We're not ahead of the whole world though!

Apparently China banned them outright in 2008 which, so far, has cut usage by 66 percent in the first year, saving 40 billion bags and 1.6 million tons of petroleum despite some initial problems with compliance. There they call them the “white pollution.”

The idea has taken off worldwide. Taxes or bans have been implemented in Australia, Russia, Italy, Germany, Switzerland, the Netherlands, Hong Kong, and South Africa. Thin plastic bags have even been banned in some of the world’s poorest countries, including Eritrea, Rwanda, Somalia, Tanzania, Kenya, and Uganda.

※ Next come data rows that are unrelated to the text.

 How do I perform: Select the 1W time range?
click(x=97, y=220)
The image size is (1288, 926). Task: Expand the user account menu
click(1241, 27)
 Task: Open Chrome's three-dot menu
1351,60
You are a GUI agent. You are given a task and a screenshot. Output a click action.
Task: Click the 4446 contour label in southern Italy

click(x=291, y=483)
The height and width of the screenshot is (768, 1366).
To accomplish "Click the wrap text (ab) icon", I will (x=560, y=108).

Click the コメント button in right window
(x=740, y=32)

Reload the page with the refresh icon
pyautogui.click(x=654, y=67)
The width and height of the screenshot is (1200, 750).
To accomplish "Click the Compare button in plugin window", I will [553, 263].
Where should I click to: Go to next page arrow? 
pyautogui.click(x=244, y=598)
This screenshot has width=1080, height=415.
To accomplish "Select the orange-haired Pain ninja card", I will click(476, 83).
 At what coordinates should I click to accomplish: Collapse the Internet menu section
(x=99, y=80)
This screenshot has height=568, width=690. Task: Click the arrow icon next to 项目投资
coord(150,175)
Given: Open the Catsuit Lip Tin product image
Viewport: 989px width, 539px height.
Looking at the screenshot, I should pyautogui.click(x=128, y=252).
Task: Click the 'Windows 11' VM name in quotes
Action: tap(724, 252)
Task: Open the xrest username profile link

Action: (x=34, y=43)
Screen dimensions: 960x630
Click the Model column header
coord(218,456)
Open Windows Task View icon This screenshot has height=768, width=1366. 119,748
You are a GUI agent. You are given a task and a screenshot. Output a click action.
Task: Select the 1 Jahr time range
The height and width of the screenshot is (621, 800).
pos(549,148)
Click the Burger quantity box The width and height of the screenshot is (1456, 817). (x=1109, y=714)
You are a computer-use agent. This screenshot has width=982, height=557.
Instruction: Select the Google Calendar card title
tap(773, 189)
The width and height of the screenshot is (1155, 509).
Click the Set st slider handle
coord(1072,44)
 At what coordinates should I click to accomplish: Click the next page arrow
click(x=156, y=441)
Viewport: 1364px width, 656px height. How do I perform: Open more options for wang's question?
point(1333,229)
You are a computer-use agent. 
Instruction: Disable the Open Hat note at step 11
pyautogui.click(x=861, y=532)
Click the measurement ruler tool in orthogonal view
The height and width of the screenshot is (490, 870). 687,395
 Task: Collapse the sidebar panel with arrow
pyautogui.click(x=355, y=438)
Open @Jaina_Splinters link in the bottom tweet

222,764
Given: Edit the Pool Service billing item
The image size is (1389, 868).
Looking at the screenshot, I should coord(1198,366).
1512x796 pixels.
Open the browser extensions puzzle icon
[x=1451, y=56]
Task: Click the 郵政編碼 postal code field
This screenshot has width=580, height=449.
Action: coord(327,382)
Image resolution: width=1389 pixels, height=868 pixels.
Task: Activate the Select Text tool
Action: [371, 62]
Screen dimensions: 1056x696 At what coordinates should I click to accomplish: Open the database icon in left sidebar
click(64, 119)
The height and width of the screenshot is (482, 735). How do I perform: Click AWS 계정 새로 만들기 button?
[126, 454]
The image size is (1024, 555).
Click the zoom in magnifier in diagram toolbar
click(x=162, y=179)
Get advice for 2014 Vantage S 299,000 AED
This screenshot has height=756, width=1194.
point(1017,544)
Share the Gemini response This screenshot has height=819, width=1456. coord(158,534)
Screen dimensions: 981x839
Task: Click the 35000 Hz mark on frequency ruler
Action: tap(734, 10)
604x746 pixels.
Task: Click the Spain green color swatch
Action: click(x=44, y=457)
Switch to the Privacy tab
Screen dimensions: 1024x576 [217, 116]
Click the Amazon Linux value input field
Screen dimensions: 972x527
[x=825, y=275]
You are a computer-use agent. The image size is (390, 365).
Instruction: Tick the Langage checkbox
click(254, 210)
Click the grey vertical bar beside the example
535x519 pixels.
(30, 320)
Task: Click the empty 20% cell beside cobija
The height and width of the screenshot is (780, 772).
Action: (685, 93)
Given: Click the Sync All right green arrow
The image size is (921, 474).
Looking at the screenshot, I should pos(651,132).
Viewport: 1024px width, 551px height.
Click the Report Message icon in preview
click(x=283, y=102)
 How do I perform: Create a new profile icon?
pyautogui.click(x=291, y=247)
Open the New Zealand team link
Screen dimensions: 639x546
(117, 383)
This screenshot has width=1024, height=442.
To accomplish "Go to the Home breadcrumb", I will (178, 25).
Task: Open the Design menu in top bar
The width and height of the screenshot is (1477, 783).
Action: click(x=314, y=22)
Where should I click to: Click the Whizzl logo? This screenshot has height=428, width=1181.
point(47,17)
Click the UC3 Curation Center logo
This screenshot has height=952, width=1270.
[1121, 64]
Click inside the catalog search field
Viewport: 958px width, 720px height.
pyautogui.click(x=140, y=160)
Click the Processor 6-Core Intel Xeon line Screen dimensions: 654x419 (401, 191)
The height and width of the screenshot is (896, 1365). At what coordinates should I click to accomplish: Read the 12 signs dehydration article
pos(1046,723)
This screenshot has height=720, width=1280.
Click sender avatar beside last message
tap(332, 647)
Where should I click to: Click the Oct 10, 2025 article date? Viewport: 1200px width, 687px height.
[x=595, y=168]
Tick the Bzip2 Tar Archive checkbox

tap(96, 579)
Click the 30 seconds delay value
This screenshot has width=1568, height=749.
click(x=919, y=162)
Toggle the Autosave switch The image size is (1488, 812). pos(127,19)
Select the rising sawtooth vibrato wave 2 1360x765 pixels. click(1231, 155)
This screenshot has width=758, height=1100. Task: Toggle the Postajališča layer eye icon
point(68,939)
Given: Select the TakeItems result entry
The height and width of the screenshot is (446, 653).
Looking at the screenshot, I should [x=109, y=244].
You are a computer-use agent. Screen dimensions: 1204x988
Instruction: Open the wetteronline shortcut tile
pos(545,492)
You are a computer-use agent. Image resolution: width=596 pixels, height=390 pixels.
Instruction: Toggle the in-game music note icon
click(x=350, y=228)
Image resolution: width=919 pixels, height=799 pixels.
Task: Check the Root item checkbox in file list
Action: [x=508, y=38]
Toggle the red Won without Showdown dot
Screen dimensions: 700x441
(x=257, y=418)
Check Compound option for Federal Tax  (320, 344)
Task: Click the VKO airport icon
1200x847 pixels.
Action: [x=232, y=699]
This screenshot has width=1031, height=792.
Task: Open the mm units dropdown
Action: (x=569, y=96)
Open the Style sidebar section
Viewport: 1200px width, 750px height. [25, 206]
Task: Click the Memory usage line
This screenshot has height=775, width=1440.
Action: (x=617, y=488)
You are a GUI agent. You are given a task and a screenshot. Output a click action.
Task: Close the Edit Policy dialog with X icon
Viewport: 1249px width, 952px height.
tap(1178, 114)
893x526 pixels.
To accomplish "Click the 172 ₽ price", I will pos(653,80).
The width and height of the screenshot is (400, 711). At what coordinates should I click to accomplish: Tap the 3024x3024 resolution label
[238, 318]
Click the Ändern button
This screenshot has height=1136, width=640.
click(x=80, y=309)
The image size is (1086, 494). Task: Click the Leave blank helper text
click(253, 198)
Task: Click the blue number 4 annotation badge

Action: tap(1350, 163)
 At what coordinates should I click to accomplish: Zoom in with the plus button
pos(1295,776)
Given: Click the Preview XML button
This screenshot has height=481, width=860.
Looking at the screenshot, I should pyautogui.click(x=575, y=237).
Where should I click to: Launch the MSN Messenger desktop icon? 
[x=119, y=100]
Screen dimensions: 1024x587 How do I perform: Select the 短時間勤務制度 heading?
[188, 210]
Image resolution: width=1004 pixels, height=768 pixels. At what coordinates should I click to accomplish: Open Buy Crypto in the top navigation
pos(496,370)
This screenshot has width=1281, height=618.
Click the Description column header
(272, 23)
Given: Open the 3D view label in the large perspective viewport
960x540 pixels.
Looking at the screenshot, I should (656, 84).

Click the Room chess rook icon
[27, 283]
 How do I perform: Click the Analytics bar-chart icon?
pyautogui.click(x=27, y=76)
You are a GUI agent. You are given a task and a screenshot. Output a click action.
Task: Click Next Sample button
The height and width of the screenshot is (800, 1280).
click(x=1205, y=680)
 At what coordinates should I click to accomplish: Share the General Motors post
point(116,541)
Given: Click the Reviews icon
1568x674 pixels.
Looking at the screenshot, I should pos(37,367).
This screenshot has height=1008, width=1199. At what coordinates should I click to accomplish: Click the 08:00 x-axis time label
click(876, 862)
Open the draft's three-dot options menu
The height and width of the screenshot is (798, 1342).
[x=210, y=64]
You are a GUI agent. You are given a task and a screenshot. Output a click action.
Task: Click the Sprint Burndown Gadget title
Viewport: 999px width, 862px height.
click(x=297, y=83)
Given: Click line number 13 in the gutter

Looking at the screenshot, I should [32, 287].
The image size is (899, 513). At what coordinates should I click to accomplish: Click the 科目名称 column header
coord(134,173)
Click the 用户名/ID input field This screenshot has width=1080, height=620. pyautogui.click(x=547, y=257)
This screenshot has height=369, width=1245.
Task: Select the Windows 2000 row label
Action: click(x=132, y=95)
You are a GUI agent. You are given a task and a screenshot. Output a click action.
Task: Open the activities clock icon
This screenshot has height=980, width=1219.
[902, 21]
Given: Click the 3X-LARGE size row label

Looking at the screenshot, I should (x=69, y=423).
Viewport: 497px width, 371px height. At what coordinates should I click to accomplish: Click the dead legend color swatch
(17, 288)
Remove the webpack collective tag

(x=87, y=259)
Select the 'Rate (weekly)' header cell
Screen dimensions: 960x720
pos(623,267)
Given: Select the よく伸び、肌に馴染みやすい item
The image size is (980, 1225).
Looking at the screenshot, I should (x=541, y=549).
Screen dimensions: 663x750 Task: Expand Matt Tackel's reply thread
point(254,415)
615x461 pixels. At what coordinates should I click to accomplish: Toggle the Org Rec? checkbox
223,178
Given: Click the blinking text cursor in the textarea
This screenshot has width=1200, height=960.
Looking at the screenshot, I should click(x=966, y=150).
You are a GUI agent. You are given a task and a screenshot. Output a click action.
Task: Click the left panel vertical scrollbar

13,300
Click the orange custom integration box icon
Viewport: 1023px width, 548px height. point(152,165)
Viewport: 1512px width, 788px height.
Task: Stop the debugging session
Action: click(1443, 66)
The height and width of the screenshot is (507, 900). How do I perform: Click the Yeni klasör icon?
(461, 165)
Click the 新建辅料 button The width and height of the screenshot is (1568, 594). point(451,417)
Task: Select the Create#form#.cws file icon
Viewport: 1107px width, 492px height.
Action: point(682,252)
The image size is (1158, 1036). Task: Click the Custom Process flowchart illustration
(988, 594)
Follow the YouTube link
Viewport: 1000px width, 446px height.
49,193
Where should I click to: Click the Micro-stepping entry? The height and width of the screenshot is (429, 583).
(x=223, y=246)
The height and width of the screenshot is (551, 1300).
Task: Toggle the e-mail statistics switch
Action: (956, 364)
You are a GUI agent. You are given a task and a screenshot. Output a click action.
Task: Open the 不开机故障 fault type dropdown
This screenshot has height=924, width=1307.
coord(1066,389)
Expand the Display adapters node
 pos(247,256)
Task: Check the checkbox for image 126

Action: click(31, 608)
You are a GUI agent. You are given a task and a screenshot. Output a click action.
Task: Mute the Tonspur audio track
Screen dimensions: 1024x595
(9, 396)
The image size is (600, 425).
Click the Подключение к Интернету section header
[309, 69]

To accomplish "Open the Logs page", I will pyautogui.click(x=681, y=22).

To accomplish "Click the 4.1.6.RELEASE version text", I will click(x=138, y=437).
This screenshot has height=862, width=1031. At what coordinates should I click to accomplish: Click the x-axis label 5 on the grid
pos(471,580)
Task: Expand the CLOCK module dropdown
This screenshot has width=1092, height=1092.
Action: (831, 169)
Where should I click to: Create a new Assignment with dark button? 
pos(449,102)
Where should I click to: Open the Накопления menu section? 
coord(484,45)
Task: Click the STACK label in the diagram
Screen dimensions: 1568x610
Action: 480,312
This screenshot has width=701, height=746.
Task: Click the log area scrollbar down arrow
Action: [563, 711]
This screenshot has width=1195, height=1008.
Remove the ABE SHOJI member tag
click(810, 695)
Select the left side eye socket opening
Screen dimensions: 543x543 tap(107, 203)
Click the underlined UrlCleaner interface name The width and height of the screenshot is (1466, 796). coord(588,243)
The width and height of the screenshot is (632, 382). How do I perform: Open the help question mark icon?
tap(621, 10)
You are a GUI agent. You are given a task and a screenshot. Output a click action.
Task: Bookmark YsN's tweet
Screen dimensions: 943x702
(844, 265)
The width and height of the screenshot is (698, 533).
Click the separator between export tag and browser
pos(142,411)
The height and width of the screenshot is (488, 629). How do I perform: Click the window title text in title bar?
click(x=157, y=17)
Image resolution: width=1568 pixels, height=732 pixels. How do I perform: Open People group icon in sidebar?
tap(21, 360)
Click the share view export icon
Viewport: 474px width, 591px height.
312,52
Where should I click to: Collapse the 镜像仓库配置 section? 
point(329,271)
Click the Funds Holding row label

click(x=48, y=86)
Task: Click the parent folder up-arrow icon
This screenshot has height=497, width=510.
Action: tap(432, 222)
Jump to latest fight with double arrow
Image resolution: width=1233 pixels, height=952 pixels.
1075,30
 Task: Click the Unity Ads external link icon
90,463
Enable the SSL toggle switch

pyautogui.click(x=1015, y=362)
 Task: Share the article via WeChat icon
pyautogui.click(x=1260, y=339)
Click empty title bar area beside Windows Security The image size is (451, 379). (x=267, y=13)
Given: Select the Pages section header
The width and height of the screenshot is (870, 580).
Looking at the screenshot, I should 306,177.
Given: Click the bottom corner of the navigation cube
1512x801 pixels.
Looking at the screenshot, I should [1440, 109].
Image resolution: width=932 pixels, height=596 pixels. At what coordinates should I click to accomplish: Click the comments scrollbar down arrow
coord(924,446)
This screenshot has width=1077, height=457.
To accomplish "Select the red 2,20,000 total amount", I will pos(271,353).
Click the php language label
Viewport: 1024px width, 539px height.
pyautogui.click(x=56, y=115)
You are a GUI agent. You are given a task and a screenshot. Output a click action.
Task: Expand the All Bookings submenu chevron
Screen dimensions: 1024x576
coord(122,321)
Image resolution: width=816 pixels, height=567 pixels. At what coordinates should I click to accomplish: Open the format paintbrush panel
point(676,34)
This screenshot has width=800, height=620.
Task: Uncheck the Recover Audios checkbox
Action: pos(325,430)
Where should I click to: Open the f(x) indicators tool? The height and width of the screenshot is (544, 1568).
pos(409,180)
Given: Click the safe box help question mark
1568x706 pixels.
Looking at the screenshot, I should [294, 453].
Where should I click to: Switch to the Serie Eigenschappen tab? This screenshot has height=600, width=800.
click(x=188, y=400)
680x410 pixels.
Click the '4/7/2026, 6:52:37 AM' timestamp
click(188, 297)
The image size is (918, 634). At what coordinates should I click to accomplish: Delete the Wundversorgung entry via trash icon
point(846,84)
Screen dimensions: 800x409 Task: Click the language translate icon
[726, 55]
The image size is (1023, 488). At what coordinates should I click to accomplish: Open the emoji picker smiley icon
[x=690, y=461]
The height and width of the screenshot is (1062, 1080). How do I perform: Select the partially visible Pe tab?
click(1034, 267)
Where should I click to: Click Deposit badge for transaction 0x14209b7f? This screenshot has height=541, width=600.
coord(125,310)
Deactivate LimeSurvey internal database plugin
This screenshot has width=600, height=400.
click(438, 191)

Cities in the United States have been leading the charge against the plastic nuisance. San Francisco became the first American city to ban the bags in 2007. Los Angeles has passed a tax as well that goes into effect next year. And just last month, Washington, D.C.’s city council approved a five-cent fee on both paper and plastic bags. It will go into effect following a public awareness campaign and distribution of reusable bags to low-income residents.

There has even been some movement in the US Congress. Rep. James Moran (Dem-VA) introduced the Plastic Bag Reduction Act of 2009 in June. The bill would phase in a nationwide five-cent fee on plastic bags starting in January of 2010. Unfortunately, it does not cover paper bags and currently appears stuck in committee.

Info taken from the Center for American Progress website.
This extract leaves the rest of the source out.